* **PASSAGE EXTRAIT**:
........
Et, comme fréquemment chez Mario Bava, les fantômes n'ont pour réalité que l'image, le reflet, que s'en font les héros tarés de ses oeuvres.
La persistance, la réapparition de Kurt après sa mort, n'est réelle et effective que dans l'esprit malade de Nevenka.


Et n'est-ce pas tout autant sa culpabilité qu'une passion insurmontable qui lui fait voir ce spectre et commettre des actes insensés (elle tue son beau-père puis tente de poignarder son mari ; elle se retrouve enfermée dans le tombeau de son "bourreau"(des coeurs) (vraisemblablement, c'est elle qui s'y est dissimulée) ; elle sème le trouble et la suspicion au sein même de la famille, autrefois unie (et liguée contre Kurt) ...)

En même temps, le cinéaste permet plusieurs interprétations.
On peut choisir délibérément la plus romanesque et faire semblant de croire à cette passion sadomasochiste par-delà la mort.
Toutes les clés et toutes les réponses logiquement attendues ne sont pas fournies ni satisfaites ... de quoi encourager bien des hypothèses !

Et, suivant son habitude, Bava mèle continuellement fantasme et réalité, imagination, sensations et résultat, superposant, au final, deux visions de la même scène : le suicide de Nevenka et (ou ?) la (deuxième) mort de Kurt.



Tout est trompeur, forcément !
........
* **DONNÉES FOURNIES**:

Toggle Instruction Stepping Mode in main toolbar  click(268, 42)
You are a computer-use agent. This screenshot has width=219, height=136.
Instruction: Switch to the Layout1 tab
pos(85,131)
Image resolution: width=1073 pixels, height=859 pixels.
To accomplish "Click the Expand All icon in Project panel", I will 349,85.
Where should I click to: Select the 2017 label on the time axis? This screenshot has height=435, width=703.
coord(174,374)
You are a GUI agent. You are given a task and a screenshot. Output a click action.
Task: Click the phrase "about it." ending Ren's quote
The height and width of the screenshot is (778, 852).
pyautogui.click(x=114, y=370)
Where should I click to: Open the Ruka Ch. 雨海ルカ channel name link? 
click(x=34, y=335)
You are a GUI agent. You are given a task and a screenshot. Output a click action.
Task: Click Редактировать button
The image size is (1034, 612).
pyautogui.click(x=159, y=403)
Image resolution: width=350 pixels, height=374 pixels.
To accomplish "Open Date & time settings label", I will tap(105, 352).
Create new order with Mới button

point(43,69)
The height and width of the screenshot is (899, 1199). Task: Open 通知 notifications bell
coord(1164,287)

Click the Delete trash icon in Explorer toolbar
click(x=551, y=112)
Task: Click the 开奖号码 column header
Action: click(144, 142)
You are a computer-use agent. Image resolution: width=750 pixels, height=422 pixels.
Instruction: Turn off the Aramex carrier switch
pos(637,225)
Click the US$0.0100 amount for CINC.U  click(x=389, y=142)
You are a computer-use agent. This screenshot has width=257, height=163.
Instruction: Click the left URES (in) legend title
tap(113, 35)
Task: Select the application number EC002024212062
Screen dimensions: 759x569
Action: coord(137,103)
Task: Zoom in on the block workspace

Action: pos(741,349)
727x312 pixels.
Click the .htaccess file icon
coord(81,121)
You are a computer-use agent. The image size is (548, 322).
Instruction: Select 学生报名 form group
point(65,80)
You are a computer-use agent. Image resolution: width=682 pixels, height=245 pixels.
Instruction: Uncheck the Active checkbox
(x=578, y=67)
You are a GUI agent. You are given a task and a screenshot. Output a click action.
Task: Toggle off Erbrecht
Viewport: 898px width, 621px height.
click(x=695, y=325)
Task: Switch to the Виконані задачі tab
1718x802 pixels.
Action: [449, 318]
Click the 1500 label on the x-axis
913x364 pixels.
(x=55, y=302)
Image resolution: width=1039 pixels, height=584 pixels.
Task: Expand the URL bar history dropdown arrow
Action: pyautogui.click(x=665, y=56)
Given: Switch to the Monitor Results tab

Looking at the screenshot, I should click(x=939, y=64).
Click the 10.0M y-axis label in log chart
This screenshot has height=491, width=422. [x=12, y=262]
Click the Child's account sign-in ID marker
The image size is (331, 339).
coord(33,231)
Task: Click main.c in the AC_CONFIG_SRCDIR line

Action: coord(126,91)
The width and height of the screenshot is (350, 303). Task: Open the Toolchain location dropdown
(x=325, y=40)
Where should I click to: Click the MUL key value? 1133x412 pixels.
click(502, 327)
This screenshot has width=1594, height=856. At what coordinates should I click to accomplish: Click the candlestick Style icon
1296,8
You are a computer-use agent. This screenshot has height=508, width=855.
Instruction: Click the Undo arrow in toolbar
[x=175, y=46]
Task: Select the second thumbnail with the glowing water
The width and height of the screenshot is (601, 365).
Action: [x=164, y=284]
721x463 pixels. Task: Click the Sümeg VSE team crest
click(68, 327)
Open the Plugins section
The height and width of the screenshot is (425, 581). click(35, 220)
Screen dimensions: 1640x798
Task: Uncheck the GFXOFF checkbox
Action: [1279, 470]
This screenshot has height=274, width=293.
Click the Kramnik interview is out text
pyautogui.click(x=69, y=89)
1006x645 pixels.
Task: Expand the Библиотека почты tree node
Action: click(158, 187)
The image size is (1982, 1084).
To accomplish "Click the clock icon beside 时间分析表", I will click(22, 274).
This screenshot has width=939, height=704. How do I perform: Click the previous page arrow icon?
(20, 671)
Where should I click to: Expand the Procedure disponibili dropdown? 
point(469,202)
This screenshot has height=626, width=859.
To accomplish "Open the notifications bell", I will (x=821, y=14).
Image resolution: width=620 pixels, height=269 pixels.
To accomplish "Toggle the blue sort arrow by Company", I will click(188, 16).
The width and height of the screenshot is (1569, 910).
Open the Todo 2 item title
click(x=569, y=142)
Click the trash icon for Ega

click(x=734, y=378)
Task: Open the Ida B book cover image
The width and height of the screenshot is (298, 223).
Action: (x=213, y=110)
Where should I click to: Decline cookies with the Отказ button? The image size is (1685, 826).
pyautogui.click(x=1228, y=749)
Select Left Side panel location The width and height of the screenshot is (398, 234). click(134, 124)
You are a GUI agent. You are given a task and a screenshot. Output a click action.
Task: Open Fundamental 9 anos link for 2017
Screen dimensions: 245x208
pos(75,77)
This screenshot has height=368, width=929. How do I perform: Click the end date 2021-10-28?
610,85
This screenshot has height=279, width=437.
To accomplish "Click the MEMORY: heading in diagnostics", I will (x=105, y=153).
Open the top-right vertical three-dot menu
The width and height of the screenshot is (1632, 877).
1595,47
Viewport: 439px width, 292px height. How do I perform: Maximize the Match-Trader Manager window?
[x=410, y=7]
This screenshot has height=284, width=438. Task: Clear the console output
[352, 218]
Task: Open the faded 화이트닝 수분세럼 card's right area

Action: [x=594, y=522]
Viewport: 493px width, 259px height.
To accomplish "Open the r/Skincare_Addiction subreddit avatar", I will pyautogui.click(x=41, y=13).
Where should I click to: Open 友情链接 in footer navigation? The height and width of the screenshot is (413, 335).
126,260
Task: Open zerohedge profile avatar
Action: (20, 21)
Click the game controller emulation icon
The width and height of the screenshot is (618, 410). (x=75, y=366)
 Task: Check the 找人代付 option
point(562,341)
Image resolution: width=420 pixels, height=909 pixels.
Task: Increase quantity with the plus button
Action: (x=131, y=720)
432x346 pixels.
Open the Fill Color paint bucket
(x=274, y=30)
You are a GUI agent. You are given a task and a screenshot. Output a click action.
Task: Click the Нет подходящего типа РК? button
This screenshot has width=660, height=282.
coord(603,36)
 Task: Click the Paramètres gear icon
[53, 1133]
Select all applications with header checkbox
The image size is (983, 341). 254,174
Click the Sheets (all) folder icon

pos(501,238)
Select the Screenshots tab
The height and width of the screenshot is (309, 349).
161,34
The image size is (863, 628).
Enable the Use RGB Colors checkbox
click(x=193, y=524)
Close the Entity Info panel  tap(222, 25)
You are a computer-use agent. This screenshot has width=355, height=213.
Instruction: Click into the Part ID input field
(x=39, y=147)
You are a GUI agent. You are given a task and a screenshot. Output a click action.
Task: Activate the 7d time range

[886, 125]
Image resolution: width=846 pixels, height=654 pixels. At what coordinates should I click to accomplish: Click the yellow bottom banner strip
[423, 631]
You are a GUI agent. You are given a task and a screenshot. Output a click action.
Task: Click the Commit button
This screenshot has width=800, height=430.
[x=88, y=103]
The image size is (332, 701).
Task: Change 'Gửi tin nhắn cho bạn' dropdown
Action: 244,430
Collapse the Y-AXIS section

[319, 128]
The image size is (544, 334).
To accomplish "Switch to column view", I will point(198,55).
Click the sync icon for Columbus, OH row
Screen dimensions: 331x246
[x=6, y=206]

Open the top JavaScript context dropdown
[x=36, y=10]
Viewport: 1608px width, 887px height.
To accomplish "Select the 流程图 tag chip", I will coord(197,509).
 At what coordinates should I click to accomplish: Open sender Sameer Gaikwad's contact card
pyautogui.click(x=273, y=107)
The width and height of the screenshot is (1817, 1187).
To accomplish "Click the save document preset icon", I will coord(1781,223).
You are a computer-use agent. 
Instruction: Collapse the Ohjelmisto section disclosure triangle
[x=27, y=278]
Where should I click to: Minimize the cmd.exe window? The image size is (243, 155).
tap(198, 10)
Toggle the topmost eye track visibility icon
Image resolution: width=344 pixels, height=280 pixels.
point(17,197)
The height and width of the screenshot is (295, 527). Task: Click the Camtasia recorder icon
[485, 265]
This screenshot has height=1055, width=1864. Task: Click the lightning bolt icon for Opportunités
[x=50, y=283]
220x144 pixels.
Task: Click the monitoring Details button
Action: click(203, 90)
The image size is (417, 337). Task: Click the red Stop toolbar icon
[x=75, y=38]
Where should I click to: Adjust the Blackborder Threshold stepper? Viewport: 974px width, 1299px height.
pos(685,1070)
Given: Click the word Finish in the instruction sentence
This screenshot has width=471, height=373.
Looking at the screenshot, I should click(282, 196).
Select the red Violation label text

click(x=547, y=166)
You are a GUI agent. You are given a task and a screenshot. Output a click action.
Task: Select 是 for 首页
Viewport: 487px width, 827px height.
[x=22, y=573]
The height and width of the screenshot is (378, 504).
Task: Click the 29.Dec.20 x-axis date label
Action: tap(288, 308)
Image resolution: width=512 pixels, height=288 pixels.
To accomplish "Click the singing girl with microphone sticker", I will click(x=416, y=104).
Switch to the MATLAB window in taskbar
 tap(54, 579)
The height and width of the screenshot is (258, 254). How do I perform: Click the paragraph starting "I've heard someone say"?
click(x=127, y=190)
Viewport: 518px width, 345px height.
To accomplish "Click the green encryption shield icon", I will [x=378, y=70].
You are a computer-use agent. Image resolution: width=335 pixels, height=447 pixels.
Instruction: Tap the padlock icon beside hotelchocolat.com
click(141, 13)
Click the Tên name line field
........
* **CONSIGNE**:
Recopiez intégralement le passage sur les fantômes chez Mario Bava, sans y changer un seul mot.

* **RÉSULTAT OBTENU**:
Et, comme fréquemment chez Mario Bava, les fantômes n'ont pour réalité que l'image, le reflet, que s'en font les héros tarés de ses oeuvres.
La persistance, la réapparition de Kurt après sa mort, n'est réelle et effective que dans l'esprit malade de Nevenka.


Et n'est-ce pas tout autant sa culpabilité qu'une passion insurmontable qui lui fait voir ce spectre et commettre des actes insensés (elle tue son beau-père puis tente de poignarder son mari ; elle se retrouve enfermée dans le tombeau de son "bourreau"(des coeurs) (vraisemblablement, c'est elle qui s'y est dissimulée) ; elle sème le trouble et la suspicion au sein même de la famille, autrefois unie (et liguée contre Kurt) ...)

En même temps, le cinéaste permet plusieurs interprétations.
On peut choisir délibérément la plus romanesque et faire semblant de croire à cette passion sadomasochiste par-delà la mort.
Toutes les clés et toutes les réponses logiquement attendues ne sont pas fournies ni satisfaites ... de quoi encourager bien des hypothèses !

Et, suivant son habitude, Bava mèle continuellement fantasme et réalité, imagination, sensations et résultat, superposant, au final, deux visions de la même scène : le suicide de Nevenka et (ou ?) la (deuxième) mort de Kurt.



Tout est trompeur, forcément !